(Pixel coordinate grounding data)

* * * * * * * * *

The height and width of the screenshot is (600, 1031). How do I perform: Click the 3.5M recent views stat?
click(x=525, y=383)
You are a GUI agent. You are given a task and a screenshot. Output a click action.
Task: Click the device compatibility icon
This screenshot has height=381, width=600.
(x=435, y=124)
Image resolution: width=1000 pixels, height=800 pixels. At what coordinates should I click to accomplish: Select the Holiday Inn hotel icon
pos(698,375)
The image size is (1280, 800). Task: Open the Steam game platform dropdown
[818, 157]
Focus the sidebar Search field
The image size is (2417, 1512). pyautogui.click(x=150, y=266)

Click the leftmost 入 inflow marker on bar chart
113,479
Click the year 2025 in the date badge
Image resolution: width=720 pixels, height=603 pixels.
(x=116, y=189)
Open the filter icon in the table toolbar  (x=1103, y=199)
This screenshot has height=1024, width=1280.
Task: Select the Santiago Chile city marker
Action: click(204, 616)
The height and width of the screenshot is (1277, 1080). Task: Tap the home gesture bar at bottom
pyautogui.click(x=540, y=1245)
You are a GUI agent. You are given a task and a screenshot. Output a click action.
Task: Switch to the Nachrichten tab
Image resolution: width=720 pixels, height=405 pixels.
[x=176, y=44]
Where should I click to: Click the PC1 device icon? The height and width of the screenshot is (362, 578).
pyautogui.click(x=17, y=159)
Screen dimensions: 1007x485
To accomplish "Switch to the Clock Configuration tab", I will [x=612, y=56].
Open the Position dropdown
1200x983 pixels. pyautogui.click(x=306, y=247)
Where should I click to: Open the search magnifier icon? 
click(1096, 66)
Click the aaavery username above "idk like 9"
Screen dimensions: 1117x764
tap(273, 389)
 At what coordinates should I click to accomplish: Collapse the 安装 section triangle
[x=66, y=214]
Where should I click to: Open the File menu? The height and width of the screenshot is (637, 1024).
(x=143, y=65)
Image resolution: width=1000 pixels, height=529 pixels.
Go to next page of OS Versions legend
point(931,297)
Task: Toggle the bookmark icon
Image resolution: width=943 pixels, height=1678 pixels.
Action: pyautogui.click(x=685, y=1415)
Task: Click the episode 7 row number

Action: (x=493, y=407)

* * * * * * * * *

> **Instructions for the task**: Transcribe the full set of records without altering a single character.

> **Result of this exercise**:
The height and width of the screenshot is (600, 1031). How do I perform: Click the 3.5M recent views stat?
click(x=525, y=383)
You are a GUI agent. You are given a task and a screenshot. Output a click action.
Task: Click the device compatibility icon
This screenshot has height=381, width=600.
(x=435, y=124)
Image resolution: width=1000 pixels, height=800 pixels. At what coordinates should I click to accomplish: Select the Holiday Inn hotel icon
pos(698,375)
The image size is (1280, 800). Task: Open the Steam game platform dropdown
[818, 157]
Focus the sidebar Search field
The image size is (2417, 1512). pyautogui.click(x=150, y=266)

Click the leftmost 入 inflow marker on bar chart
113,479
Click the year 2025 in the date badge
Image resolution: width=720 pixels, height=603 pixels.
(x=116, y=189)
Open the filter icon in the table toolbar  (x=1103, y=199)
This screenshot has height=1024, width=1280.
Task: Select the Santiago Chile city marker
Action: click(204, 616)
The height and width of the screenshot is (1277, 1080). Task: Tap the home gesture bar at bottom
pyautogui.click(x=540, y=1245)
You are a GUI agent. You are given a task and a screenshot. Output a click action.
Task: Switch to the Nachrichten tab
Image resolution: width=720 pixels, height=405 pixels.
[x=176, y=44]
Where should I click to: Click the PC1 device icon? The height and width of the screenshot is (362, 578).
pyautogui.click(x=17, y=159)
Screen dimensions: 1007x485
To accomplish "Switch to the Clock Configuration tab", I will [x=612, y=56].
Open the Position dropdown
1200x983 pixels. pyautogui.click(x=306, y=247)
Where should I click to: Open the search magnifier icon? 
click(1096, 66)
Click the aaavery username above "idk like 9"
Screen dimensions: 1117x764
tap(273, 389)
 At what coordinates should I click to accomplish: Collapse the 安装 section triangle
[x=66, y=214]
Where should I click to: Open the File menu? The height and width of the screenshot is (637, 1024).
(x=143, y=65)
Image resolution: width=1000 pixels, height=529 pixels.
Go to next page of OS Versions legend
point(931,297)
Task: Toggle the bookmark icon
Image resolution: width=943 pixels, height=1678 pixels.
Action: pyautogui.click(x=685, y=1415)
Task: Click the episode 7 row number

Action: (x=493, y=407)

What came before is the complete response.